══ DATASET CONTENT ══

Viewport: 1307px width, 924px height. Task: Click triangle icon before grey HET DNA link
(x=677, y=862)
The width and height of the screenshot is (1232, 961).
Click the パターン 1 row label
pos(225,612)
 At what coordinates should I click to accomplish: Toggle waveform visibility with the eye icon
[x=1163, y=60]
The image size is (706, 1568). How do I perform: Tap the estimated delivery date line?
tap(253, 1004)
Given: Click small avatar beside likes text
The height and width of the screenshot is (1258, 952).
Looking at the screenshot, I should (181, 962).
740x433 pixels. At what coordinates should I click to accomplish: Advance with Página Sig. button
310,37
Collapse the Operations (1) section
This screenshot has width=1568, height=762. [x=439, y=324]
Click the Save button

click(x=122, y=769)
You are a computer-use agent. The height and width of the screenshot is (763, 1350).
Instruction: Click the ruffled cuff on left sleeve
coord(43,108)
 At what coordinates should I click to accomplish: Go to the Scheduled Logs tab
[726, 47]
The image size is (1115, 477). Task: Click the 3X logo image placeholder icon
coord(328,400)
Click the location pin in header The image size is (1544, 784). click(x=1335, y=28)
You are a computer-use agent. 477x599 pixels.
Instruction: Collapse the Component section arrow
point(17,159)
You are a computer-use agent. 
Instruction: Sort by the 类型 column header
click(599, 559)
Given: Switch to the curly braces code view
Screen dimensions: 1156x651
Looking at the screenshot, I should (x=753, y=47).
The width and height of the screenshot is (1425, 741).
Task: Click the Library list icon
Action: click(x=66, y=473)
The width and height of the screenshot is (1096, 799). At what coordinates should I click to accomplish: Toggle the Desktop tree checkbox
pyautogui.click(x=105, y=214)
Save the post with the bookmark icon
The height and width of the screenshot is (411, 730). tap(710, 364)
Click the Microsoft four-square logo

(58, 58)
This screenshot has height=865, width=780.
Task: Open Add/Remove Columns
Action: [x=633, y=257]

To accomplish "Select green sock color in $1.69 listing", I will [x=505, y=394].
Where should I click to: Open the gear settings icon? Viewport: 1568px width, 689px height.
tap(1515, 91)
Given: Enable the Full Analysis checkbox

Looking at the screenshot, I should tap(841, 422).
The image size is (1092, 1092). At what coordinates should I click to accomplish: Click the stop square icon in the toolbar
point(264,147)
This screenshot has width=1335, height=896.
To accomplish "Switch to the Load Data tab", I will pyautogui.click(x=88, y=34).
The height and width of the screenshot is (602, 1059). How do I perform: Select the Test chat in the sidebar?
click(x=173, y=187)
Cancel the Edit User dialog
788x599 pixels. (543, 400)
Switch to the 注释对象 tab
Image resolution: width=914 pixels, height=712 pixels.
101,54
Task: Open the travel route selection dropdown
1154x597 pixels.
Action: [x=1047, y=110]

═══

> [TASK GOAL] Every entry must appear in the answer, reproduced exactly.

> [RESULT FOR THIS EXERCISE]
Viewport: 1307px width, 924px height. Task: Click triangle icon before grey HET DNA link
(x=677, y=862)
The width and height of the screenshot is (1232, 961).
Click the パターン 1 row label
pos(225,612)
 At what coordinates should I click to accomplish: Toggle waveform visibility with the eye icon
[x=1163, y=60]
The image size is (706, 1568). How do I perform: Tap the estimated delivery date line?
tap(253, 1004)
Given: Click small avatar beside likes text
The height and width of the screenshot is (1258, 952).
Looking at the screenshot, I should (181, 962).
740x433 pixels. At what coordinates should I click to accomplish: Advance with Página Sig. button
310,37
Collapse the Operations (1) section
This screenshot has width=1568, height=762. [x=439, y=324]
Click the Save button

click(x=122, y=769)
You are a computer-use agent. The height and width of the screenshot is (763, 1350).
Instruction: Click the ruffled cuff on left sleeve
coord(43,108)
 At what coordinates should I click to accomplish: Go to the Scheduled Logs tab
[726, 47]
The image size is (1115, 477). Task: Click the 3X logo image placeholder icon
coord(328,400)
Click the location pin in header The image size is (1544, 784). click(x=1335, y=28)
You are a computer-use agent. 477x599 pixels.
Instruction: Collapse the Component section arrow
point(17,159)
You are a computer-use agent. 
Instruction: Sort by the 类型 column header
click(599, 559)
Given: Switch to the curly braces code view
Screen dimensions: 1156x651
Looking at the screenshot, I should (x=753, y=47).
The width and height of the screenshot is (1425, 741).
Task: Click the Library list icon
Action: click(x=66, y=473)
The width and height of the screenshot is (1096, 799). At what coordinates should I click to accomplish: Toggle the Desktop tree checkbox
pyautogui.click(x=105, y=214)
Save the post with the bookmark icon
The height and width of the screenshot is (411, 730). tap(710, 364)
Click the Microsoft four-square logo

(58, 58)
This screenshot has height=865, width=780.
Task: Open Add/Remove Columns
Action: [x=633, y=257]

To accomplish "Select green sock color in $1.69 listing", I will [x=505, y=394].
Where should I click to: Open the gear settings icon? Viewport: 1568px width, 689px height.
tap(1515, 91)
Given: Enable the Full Analysis checkbox

Looking at the screenshot, I should tap(841, 422).
The image size is (1092, 1092). At what coordinates should I click to accomplish: Click the stop square icon in the toolbar
point(264,147)
This screenshot has width=1335, height=896.
To accomplish "Switch to the Load Data tab", I will pyautogui.click(x=88, y=34).
The height and width of the screenshot is (602, 1059). How do I perform: Select the Test chat in the sidebar?
click(x=173, y=187)
Cancel the Edit User dialog
788x599 pixels. (543, 400)
Switch to the 注释对象 tab
Image resolution: width=914 pixels, height=712 pixels.
101,54
Task: Open the travel route selection dropdown
1154x597 pixels.
Action: [x=1047, y=110]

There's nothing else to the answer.